¿Por gracia o por obra? (#9936)

9936

¿Por gracia o por obra?

 

D R A

 

El compañero de dormitorio me contó su experiencia cuando él estaba recluido en la Clínica Mayo en los Estados Unidos. Sus padres manifestaban toda la pretensión que caracteriza a muchos de los llamados “nuevos ricos” y querían que la cirugía para su hijo fuese de la mejor. Más que un conjunto de hospitales, aquello es un renombrado centro de investigación que recibe a dos clases de pacientes: los enfermos comunes que costean los servicios, y los que están porque son objeto de estudio.

El padre hizo alarde de su propósito de contribuir algo a la obra que allí se realiza. ¡Pero qué de susto cuando recibió la cuenta! Tuvo que pedir plazo para obtener más fondos: ¡no para ofrecer un donativo, sino para cancelar la deuda por encima de lo que el seguro reconocía!

Ah —dices tú— es ilustración de la primera parte del trozo citado de la Biblia: «Si alguno trabaja, el pago no se le da como un regalo sino como algo merecido.» Exactamente. Ese hombre no pedía gracia, y la Clínica le dijo, en efecto: Pues, si cree que la mano de su hijo merece nuestros servicios de cirugía, ¡pague según nuestra tarifa!

Y así es que millones pretenden hacer negocio con Dios. Piensan que ponen algo de religión (a su propio gusto, desde luego) y los «donativos» que creen tener a su alcance. Otros, ni esto. Hablan de sus «derechos.» La criatura le dice al Creador, ¿Por qué me hiciste así? Su orgullo —o su extrema ignorancia de qué es el pecado— no les permite recibir por gracia; ellos creen que pueden costear la vida eterna.

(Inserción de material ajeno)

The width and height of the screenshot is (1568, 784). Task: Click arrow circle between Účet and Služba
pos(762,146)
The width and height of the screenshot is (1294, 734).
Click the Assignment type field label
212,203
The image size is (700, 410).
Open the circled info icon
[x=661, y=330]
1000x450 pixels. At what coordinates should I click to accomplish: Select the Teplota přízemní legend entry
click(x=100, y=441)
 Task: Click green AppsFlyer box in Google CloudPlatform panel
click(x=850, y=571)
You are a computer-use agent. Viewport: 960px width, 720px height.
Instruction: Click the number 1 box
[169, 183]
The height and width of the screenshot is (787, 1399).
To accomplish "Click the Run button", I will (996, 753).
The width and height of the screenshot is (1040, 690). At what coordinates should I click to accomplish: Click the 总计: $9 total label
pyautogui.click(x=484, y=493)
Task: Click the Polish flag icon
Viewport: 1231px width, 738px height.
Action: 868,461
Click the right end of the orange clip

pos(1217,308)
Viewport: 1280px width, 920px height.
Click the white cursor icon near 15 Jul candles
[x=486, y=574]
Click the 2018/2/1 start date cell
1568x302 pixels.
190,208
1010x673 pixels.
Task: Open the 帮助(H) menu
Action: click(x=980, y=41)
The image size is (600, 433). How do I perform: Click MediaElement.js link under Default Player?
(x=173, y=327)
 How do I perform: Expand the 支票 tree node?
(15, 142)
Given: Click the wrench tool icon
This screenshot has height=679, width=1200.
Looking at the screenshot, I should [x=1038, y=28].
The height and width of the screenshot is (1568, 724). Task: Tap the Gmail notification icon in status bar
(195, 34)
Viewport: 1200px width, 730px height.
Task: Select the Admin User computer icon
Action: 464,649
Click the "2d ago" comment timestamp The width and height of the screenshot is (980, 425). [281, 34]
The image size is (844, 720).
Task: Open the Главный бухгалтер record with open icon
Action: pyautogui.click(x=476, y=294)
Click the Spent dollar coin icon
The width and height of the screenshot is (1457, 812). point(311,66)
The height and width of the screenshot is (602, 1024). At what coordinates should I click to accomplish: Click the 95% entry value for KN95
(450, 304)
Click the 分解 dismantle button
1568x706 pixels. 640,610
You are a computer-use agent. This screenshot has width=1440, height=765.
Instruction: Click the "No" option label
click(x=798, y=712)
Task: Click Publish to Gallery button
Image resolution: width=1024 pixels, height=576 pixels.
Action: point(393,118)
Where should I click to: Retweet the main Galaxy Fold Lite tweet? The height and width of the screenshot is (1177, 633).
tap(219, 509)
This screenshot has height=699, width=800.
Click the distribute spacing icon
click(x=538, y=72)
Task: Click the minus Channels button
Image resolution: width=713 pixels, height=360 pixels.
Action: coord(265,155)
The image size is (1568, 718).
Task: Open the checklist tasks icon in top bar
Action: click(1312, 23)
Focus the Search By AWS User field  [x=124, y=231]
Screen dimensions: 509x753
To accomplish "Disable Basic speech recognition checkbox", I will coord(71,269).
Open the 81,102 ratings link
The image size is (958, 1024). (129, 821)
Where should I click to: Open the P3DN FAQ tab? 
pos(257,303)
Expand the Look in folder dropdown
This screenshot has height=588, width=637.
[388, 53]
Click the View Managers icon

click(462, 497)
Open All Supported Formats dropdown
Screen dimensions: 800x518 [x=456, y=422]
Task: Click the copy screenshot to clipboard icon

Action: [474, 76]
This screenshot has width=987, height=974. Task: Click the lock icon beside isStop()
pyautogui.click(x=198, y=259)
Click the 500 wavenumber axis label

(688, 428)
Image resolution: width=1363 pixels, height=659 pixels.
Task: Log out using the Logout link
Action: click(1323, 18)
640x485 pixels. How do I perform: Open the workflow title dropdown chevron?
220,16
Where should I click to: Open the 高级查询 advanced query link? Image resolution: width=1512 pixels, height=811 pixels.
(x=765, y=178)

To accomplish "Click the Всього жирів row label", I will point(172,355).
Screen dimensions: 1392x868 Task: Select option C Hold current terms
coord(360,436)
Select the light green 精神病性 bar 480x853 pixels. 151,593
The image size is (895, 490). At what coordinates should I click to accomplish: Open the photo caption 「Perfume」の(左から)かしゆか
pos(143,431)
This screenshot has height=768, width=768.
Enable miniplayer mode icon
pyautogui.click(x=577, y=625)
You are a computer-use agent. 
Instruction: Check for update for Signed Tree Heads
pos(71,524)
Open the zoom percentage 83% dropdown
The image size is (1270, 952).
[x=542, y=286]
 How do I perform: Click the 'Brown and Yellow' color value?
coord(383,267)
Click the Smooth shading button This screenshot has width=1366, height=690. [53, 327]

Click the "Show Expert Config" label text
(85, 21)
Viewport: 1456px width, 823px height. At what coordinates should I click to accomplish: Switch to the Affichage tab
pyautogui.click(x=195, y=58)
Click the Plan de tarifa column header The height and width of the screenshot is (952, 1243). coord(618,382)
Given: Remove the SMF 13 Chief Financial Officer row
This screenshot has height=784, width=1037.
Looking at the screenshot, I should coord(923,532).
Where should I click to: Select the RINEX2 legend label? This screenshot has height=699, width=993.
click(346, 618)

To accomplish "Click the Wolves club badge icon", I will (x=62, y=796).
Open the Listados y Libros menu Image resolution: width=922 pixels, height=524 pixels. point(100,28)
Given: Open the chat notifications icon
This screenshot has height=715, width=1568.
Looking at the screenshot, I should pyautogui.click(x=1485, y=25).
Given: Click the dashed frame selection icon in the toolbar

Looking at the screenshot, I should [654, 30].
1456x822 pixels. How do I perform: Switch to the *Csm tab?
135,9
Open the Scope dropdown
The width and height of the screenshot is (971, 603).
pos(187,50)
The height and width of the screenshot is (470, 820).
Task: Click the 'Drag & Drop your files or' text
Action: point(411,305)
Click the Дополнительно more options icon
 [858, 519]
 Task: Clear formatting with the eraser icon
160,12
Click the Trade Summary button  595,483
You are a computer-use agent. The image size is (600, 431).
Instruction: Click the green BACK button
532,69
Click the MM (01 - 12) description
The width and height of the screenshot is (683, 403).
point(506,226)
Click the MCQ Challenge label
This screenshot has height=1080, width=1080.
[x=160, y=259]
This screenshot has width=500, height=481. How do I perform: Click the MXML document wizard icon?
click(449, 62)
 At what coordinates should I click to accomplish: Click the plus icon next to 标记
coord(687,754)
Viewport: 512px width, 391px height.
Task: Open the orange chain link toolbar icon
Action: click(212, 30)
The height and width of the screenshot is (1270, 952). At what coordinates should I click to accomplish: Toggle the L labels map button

Bien, pero más de una vez cierto amigo en Maracaibo contó en el trabajo del cáncer que padecía cuando muchacho. No era común encontrar esa condición en uno de su edad, y en aquel entonces poco se sabía de ella. Por eso se logró que fuese admitido a esa misma Clínica Mayo. Le admitieron una vez averiguado lo singular de su enfermedad y la pobreza de sus padres. Durante casi un año recibió toda suerte de atención. La única obligación fue que les escribiera una vez al año, de por vida, contestando una serie de preguntas. «Señor Abraham,» le dijeron al papá cuando el hijo fue dado de baja, «bien supimos que usted jamás hubiera podido enfrentar ese problema.»

Puedes ver de una vez que es una ilustración de la segunda parte del trozo de la Biblia que hemos citado. A este amigo le trataron por gracia y no por precio. Él no tenía con qué pagar pero tenía gran necesidad. Y, si alguno cree a Dios, quien libra de culpa del pecador, Dios lo acepta como justo, aunque no haya hecho nada que merezca su favor. Cuando aún éramos débiles, dice a la vuelta de la página, Cristo murió por los impíos.

Jesús contó de dos hombres que fueron al templo. Uno oraba así: “Oh Dios, te doy gracias porque no soy como los demás … y porque tampoco soy como éste”. Mas el otro ni siquiera se atrevía a levantar los ojos al cielo, sino se golpeaba el pecho y decía: “Oh Dios, ten compasión de mí, que soy pecador”.

Este, contó Jesús, volvió a su casa ya perdonado por Dios, pero el primero no.

Dios es fiel y justo para perdonar. El regalo de Dios es vida eterna en Cristo Jesús, pero el pago del pecado es muerte. Si piensas en plan de pago, estás eternamente perdido. Si deseas recibir la salvación como regalo, bien puedes, porque en la cruz en el Lugar de la Calavera, Cristo el Salvador pagó todo el precio.

«Bien supimos que usted jamás hubiera podido enfrentar ese problema,» le dijeron al papá de Felipe. Pero Felipe vive porque estuvo dispuesto a recibir sin tener nada que dar. ¿Dirás tú: «Oh Dios, ten compasión de mí, que soy pecador?»